Atap rumah Hanoi berbentuk bulat kerucut dengan lingkaran-lingkaran


besar dari kayu buah yang dibakar sebagai kerangka atapnya, yang kemudian
diikat menjadi satu di bagian atas (membentuk dome). Terdapat 4 pohon muda
yang berfungsi sebagai kolom penyangga utama yang diikat di atas dan vertikal ke
bawah menancap ke dalam tanah. Pada lantai 1, ruang yang terbentuk diantara 4
kolom ini difungsikan sebagai tempat meletakkan perapian untuk menghangatkan
Hanoi.

Bahan penutup atap terbuat dari jerami/rumbia (rumput alang-alang), dengan


pertimbangan bahwa material tersebut ringan, lentur, menyerap goncangan
gempa, serta dapat menghangatkan dan melindungi dari hujan dan panas matahari.

2. Dinding dan bukaan pada rumah Hanoi

Dinding pada rumah hanoi terbuat dari 2 lapis papan berkayu kasa, yang
dapat menahan udara dingin dan angin kencang dari luar. Di sekeliling dinding
rumah, terdapat bukaan kecil berupa sebuah pintu masuk yang sempit dan rendah
sehingga penghuni rumah harus membungkuk untuk melewatinya.
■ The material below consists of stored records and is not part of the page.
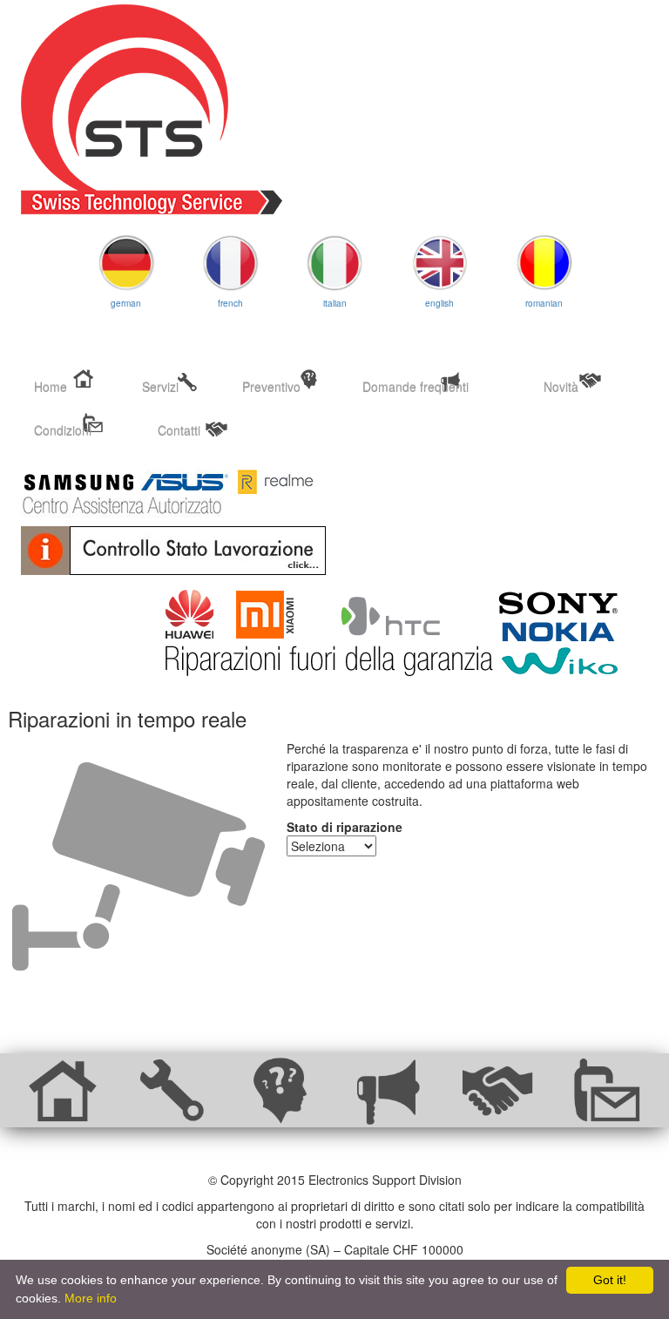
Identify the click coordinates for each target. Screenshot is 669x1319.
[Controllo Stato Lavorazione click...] (334, 550)
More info (90, 1298)
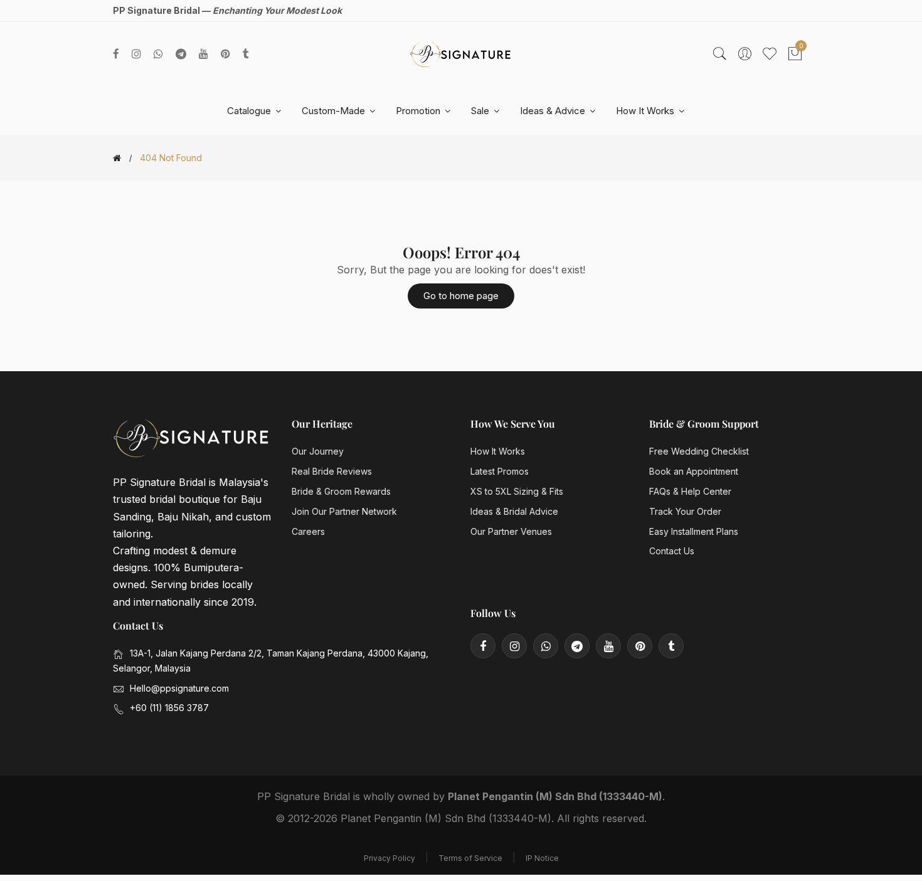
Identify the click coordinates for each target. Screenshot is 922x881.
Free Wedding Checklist (699, 451)
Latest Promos (499, 471)
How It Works (646, 111)
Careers (308, 531)
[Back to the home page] (117, 158)
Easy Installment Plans (693, 531)
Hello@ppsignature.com (179, 688)
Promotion (419, 111)
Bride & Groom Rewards (341, 491)
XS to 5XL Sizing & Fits (516, 491)
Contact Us (671, 551)
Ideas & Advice (554, 111)
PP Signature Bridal (303, 796)
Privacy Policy (389, 858)
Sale (481, 111)
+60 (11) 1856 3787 (169, 707)
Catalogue (250, 111)
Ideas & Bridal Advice (514, 511)
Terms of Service (470, 858)
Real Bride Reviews (332, 471)
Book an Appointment (693, 471)
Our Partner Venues (511, 531)
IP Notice (542, 858)
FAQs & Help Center (690, 491)
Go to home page (461, 296)
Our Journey (318, 451)
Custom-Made (335, 111)
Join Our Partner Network (344, 511)
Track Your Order (685, 511)
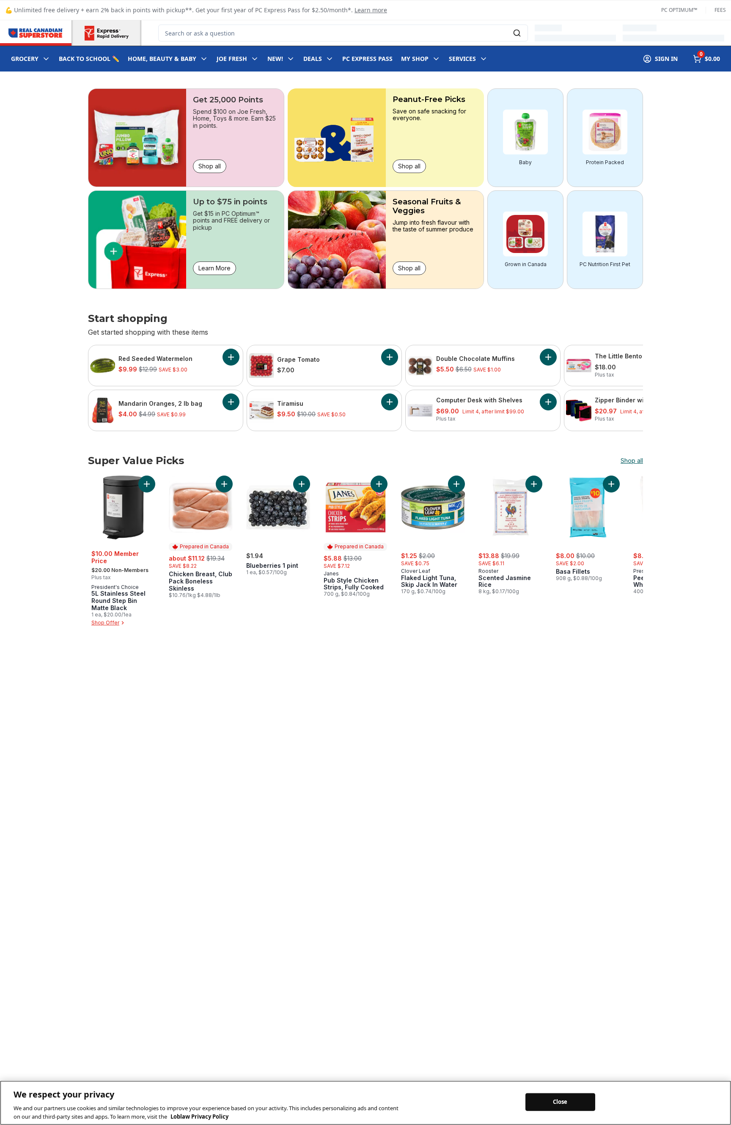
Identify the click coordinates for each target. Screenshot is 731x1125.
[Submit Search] (517, 33)
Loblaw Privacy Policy (199, 1116)
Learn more (371, 10)
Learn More (214, 268)
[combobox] (343, 33)
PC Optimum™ (679, 10)
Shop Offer (105, 622)
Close (560, 1102)
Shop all (209, 166)
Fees (720, 10)
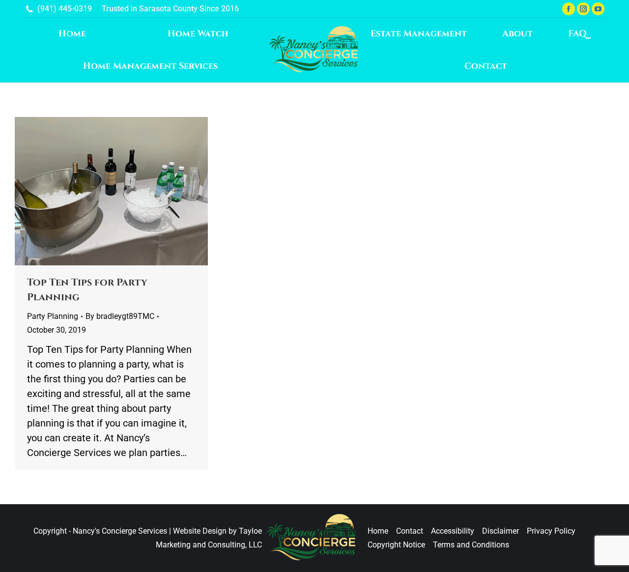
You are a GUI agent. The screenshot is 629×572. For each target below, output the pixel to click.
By (120, 316)
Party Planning (52, 316)
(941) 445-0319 (64, 8)
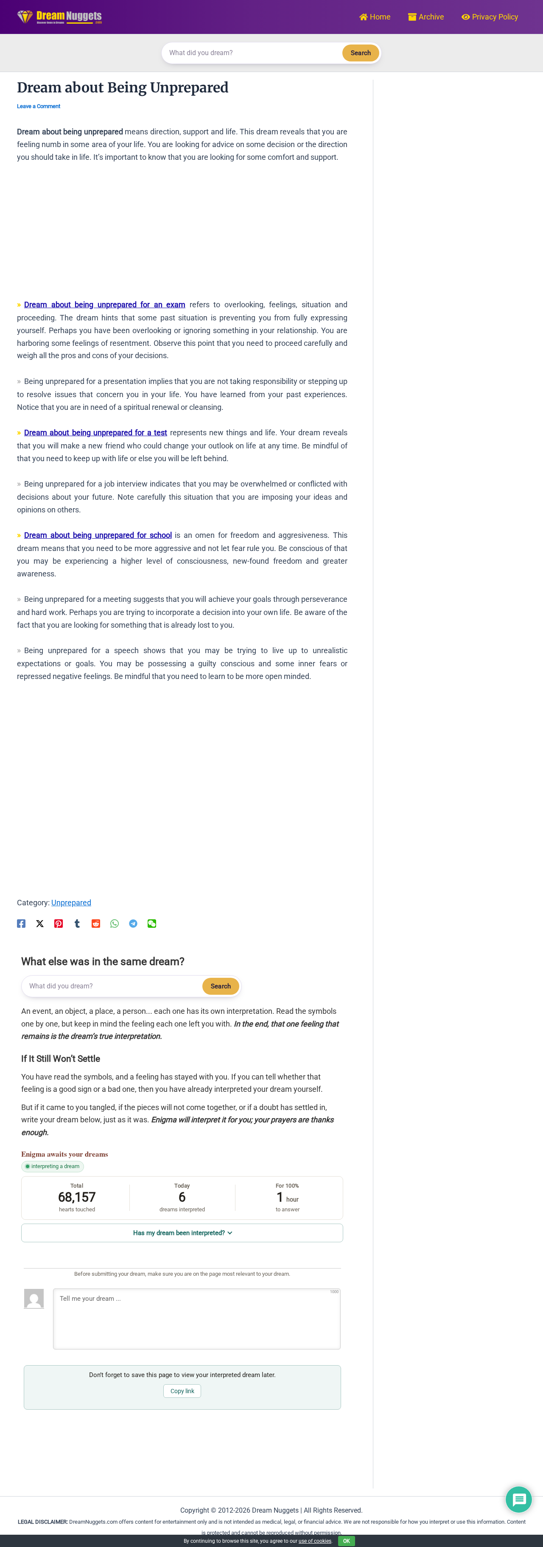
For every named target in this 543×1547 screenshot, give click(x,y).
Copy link (182, 1391)
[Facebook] (21, 922)
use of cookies (315, 1541)
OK (346, 1541)
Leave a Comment (38, 106)
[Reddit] (96, 922)
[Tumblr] (77, 922)
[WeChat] (152, 922)
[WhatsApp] (114, 922)
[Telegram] (133, 922)
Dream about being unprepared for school (98, 535)
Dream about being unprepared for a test (95, 432)
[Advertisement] (182, 234)
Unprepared (71, 902)
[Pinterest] (58, 922)
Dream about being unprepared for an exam (104, 304)
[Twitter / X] (40, 922)
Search (361, 53)
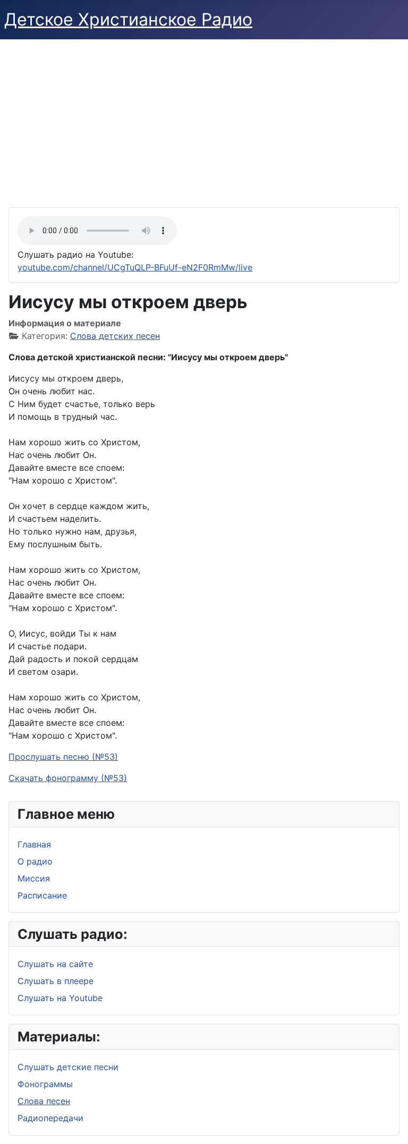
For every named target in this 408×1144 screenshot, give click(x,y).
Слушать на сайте (55, 964)
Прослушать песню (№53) (63, 756)
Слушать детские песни (68, 1067)
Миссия (34, 878)
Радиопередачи (50, 1118)
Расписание (42, 895)
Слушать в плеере (56, 981)
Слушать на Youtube (60, 998)
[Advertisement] (204, 119)
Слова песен (44, 1101)
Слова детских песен (115, 336)
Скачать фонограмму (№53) (67, 778)
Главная (34, 844)
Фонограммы (45, 1084)
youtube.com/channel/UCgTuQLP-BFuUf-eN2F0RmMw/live (135, 267)
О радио (35, 861)
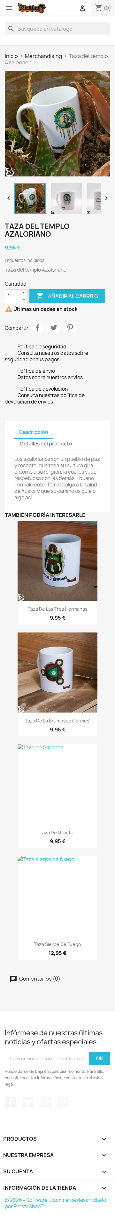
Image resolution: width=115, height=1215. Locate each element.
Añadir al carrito (67, 296)
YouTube (46, 1102)
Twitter (28, 1102)
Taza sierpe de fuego (57, 944)
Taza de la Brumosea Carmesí (57, 721)
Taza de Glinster (57, 832)
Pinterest (70, 327)
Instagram (63, 1102)
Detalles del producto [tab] (46, 443)
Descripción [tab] (33, 432)
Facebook (10, 1102)
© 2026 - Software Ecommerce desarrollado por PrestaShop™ (55, 1203)
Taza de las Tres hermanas (58, 609)
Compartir (37, 327)
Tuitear (53, 327)
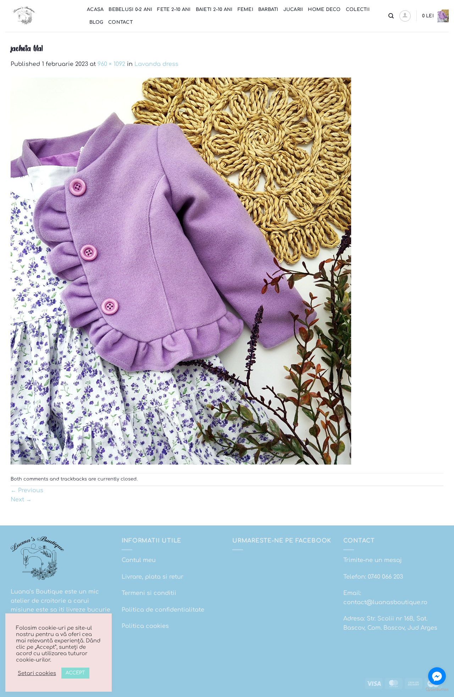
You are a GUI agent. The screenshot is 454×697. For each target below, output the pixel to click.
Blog (96, 22)
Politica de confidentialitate (163, 610)
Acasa (95, 9)
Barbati (268, 9)
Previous (27, 490)
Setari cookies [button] (37, 673)
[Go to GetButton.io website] (437, 689)
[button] (405, 16)
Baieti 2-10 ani (214, 9)
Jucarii (293, 9)
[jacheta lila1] (181, 271)
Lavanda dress (156, 64)
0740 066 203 (385, 577)
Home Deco (324, 9)
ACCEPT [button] (75, 672)
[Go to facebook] (437, 676)
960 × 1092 (111, 64)
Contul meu (139, 560)
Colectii (358, 9)
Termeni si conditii (149, 593)
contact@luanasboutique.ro (385, 602)
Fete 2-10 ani (173, 9)
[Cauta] (391, 16)
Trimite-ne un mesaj (372, 560)
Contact (120, 22)
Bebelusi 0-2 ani (130, 9)
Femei (245, 9)
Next (21, 499)
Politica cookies (145, 626)
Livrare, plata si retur (152, 577)
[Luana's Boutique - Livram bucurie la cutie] (40, 16)
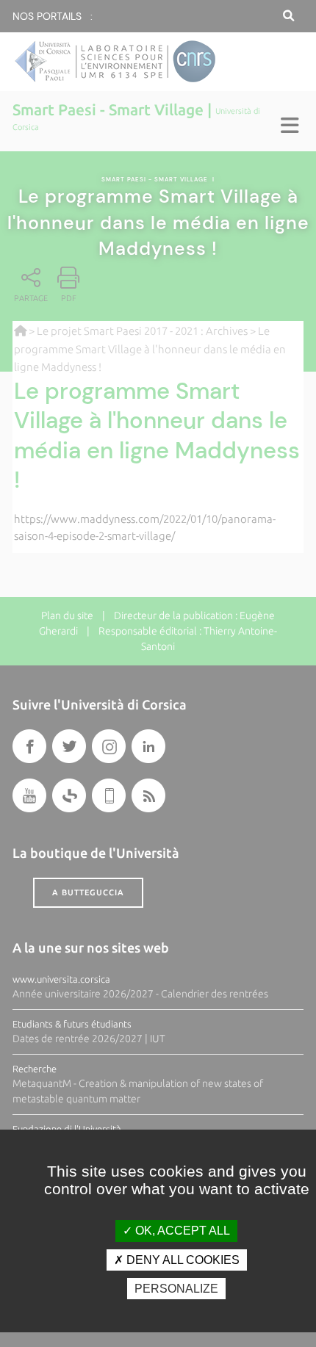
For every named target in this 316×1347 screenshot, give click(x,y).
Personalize (176, 1288)
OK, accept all (181, 1230)
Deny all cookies (181, 1260)
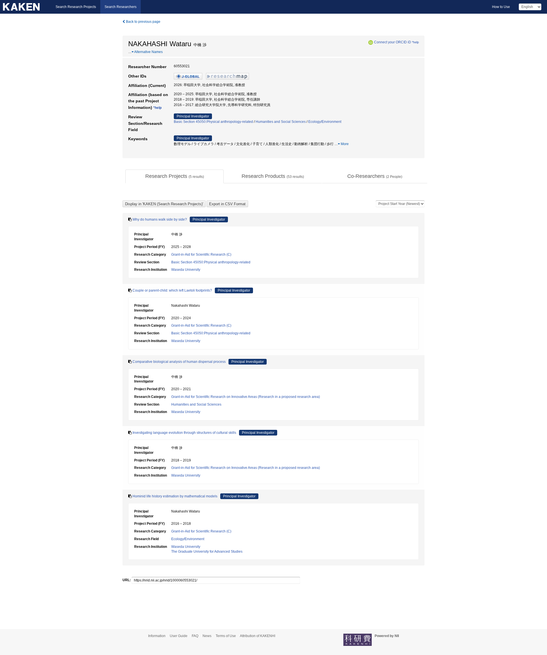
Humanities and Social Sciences (281, 122)
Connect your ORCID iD (392, 42)
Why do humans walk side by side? (159, 219)
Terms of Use (226, 636)
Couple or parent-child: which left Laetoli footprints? (172, 290)
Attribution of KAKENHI (257, 636)
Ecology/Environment (324, 122)
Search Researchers (120, 7)
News (207, 636)
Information (157, 636)
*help (415, 42)
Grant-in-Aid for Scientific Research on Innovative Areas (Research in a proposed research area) (245, 397)
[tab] (174, 176)
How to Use (501, 7)
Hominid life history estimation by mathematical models (174, 496)
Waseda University (185, 270)
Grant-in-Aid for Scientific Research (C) (201, 255)
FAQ (195, 636)
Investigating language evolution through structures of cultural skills (184, 433)
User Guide (178, 636)
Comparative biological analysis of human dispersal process (179, 362)
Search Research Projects (76, 7)
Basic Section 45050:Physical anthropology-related (213, 122)
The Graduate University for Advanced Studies (206, 552)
Biasanya tidak ada jendela pada rumah akan tetapi terkadang terdapat
sebuah jendela kecil guna mengawasi sekitar disaat musuh datang pada rumah
hanoi laki laki. selain itu jendela sengaja dibuat kecil untuk mempersempit celah
udara yang masuk dari luar, agar mendapatkan hawa ruangan yang hangat untuk
mengusir dinginnya hawa pegunungan. Kecilnya celah untuk sirkulasi udara
membuat hasil asap kayu bakar tidak dapat keluar dengan baik. ruangan dipenuhi
secepatnya yang terus mengepul. Karena itu, langit-langit Hanoi berwarna hitam
legam akibat terpanggang secepatnya.

3. Lantai

Rumah adat Hanoi terdiri dari dua lantai. Lantai satu digunakan sebagai
tempat bersantai dan mengobrol di sekeliling perapian, serta lantai panggung yang
digunakan sebagai tempat menyimpan barang berharga dan istirahat/ticur. Lantai
Hanoi dialasi dengan rumput atau jerami yang diganti secara berkala jika sudah
rusak/kotor.

4. Material Bangunan rumah Hanoi


Masyarakat Papua masih menggunakan rumah sebagai kebutuhan berteduh
dan bukan tempat tinggal menetap karena hidup mereka masih nomaden untuk
memenuhi kebutuhan hidup sehari-hari. Bahan-bahan yang digunakan pada rumah
tradisional Papua pun merupakan bahan-bahan yang sudah tersedia di alam seperti
pelepah pohon sagu,jerami sebagai atap, dan lain-lain.